Copy the lines verbatim, starting with the line that contains "The width and height of the screenshot is (815, 324)." and continuing up to and including the line that contains "coord(198,146)".

Data supplied:
· · · · ·
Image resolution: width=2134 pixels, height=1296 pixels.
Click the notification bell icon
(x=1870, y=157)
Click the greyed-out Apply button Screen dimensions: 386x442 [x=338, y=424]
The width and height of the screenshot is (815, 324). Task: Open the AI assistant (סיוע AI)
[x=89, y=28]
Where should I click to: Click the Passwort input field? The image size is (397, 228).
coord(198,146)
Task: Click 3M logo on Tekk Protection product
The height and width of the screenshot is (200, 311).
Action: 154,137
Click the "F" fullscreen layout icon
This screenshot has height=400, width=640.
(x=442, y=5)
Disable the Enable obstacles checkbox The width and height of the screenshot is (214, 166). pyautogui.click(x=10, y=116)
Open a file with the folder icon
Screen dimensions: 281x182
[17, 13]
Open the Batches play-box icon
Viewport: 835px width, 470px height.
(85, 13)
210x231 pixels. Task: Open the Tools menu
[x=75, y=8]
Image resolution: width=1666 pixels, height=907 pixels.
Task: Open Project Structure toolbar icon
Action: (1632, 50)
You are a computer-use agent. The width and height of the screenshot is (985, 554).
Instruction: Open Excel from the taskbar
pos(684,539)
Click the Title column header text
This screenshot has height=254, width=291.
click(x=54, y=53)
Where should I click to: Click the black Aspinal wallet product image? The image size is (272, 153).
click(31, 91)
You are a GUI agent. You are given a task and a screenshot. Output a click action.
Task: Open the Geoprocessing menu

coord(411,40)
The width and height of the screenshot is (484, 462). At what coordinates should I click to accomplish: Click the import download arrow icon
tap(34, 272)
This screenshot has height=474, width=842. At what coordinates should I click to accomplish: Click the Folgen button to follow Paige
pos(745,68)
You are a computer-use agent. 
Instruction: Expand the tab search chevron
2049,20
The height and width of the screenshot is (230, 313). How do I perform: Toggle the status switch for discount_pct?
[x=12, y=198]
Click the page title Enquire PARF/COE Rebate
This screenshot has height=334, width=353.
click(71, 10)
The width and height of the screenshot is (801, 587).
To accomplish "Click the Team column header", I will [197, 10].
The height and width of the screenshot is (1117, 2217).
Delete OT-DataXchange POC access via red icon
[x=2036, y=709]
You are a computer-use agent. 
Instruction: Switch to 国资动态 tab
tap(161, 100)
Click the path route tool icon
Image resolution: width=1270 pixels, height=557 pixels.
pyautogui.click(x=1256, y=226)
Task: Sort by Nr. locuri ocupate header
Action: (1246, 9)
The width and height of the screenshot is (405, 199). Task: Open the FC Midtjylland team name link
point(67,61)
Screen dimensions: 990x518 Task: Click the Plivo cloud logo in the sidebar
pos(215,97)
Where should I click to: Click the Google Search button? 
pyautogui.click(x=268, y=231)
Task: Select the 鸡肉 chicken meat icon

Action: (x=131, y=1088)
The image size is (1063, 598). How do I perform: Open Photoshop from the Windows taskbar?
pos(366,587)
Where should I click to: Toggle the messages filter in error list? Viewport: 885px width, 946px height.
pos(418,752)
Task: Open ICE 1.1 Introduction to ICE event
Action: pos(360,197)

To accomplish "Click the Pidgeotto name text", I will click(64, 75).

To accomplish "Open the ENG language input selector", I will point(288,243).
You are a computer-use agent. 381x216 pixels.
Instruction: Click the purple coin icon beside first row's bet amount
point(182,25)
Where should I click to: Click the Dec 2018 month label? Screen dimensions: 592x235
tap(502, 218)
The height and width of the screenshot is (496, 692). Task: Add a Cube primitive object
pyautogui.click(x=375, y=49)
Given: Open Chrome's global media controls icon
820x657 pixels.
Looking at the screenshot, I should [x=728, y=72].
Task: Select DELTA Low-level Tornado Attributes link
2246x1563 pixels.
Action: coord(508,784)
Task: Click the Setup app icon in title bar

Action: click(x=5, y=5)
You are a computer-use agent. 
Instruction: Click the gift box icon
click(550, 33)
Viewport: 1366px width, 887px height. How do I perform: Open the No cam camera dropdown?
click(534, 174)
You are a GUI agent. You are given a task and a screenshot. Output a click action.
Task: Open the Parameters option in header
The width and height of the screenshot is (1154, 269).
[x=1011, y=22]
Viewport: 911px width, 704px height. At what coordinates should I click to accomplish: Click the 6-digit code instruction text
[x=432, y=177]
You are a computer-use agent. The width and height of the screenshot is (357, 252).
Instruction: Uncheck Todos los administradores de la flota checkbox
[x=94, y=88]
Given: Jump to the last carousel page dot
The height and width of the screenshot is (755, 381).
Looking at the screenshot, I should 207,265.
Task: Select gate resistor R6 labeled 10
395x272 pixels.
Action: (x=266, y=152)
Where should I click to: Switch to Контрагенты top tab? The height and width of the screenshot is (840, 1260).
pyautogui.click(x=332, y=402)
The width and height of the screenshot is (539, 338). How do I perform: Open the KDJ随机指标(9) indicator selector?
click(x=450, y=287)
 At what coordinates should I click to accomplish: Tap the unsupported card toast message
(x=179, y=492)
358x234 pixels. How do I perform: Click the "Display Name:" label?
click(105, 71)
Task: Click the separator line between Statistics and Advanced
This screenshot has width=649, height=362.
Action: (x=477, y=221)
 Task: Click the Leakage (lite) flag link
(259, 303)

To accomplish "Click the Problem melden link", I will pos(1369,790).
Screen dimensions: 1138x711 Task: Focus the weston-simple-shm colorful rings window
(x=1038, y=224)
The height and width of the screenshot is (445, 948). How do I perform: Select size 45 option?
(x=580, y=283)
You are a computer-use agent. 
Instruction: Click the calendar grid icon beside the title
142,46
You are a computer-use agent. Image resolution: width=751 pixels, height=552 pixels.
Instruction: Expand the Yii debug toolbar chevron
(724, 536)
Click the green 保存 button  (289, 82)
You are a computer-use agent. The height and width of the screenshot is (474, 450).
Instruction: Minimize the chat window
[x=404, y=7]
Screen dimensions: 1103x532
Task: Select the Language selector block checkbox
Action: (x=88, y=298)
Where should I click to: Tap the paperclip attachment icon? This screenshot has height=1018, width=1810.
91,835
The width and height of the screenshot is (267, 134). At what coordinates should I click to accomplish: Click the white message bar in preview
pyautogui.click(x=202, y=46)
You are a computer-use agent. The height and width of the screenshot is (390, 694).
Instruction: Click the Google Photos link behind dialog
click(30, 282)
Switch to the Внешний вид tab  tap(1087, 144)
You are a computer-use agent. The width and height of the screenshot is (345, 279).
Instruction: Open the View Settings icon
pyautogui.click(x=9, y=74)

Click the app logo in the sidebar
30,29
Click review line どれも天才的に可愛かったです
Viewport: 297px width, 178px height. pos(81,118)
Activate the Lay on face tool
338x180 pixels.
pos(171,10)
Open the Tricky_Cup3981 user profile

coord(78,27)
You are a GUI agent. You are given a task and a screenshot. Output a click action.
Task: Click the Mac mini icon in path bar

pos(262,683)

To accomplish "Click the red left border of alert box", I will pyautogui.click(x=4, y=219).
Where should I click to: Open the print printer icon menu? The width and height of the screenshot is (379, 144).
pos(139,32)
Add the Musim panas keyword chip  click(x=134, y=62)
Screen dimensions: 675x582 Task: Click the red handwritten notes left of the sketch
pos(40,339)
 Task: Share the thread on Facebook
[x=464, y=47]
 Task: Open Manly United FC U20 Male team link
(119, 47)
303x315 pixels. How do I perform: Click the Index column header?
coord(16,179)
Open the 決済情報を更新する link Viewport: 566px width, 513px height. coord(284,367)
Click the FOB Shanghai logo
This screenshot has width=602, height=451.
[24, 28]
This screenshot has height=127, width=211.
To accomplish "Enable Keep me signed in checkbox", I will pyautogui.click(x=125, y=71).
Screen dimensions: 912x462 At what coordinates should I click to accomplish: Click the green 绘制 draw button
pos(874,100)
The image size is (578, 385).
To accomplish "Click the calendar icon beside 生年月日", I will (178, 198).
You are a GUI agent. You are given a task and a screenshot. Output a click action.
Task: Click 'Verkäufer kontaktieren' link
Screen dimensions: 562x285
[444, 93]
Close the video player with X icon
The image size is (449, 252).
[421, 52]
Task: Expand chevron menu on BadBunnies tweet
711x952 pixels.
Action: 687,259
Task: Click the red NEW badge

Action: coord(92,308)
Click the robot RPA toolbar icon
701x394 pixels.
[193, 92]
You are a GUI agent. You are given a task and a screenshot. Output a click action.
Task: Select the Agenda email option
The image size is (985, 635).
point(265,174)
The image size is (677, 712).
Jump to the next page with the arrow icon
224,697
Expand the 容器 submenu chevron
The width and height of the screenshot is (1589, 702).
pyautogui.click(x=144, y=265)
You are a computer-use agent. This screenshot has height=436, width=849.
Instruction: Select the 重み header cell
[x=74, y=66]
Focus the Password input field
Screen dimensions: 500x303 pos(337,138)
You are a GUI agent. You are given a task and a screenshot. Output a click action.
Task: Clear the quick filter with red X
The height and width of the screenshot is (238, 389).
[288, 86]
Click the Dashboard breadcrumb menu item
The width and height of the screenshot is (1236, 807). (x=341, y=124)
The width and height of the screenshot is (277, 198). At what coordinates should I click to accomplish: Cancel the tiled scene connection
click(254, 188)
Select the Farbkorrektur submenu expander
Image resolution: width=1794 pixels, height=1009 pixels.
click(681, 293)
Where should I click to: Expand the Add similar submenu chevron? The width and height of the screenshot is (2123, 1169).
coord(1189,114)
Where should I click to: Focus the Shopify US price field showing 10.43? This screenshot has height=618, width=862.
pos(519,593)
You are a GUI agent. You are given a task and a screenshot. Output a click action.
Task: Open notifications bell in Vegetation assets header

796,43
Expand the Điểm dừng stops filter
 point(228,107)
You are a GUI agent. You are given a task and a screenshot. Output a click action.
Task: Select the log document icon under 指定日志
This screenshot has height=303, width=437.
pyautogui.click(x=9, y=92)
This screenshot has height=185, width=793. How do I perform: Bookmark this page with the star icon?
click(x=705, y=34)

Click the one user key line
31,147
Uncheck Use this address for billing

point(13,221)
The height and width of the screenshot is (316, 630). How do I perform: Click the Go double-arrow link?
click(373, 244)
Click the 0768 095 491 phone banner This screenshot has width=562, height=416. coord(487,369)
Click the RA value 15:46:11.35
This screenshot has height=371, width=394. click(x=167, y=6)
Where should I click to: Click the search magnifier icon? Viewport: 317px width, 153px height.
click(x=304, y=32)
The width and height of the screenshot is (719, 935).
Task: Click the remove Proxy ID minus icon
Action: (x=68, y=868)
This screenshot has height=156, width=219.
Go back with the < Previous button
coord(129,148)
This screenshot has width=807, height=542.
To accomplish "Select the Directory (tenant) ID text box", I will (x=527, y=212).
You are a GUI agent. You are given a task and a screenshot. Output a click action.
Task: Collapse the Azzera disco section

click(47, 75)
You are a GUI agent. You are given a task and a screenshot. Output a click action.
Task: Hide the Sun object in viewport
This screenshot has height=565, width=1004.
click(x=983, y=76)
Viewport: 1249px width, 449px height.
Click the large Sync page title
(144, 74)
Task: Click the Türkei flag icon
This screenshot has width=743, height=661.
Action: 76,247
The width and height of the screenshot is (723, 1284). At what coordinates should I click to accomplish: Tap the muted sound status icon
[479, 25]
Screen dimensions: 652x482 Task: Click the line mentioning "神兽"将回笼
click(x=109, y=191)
· · · · ·
Reply:
The width and height of the screenshot is (815, 324). Task: Open the AI assistant (סיוע AI)
[x=89, y=28]
Where should I click to: Click the Passwort input field? The image size is (397, 228).
coord(198,146)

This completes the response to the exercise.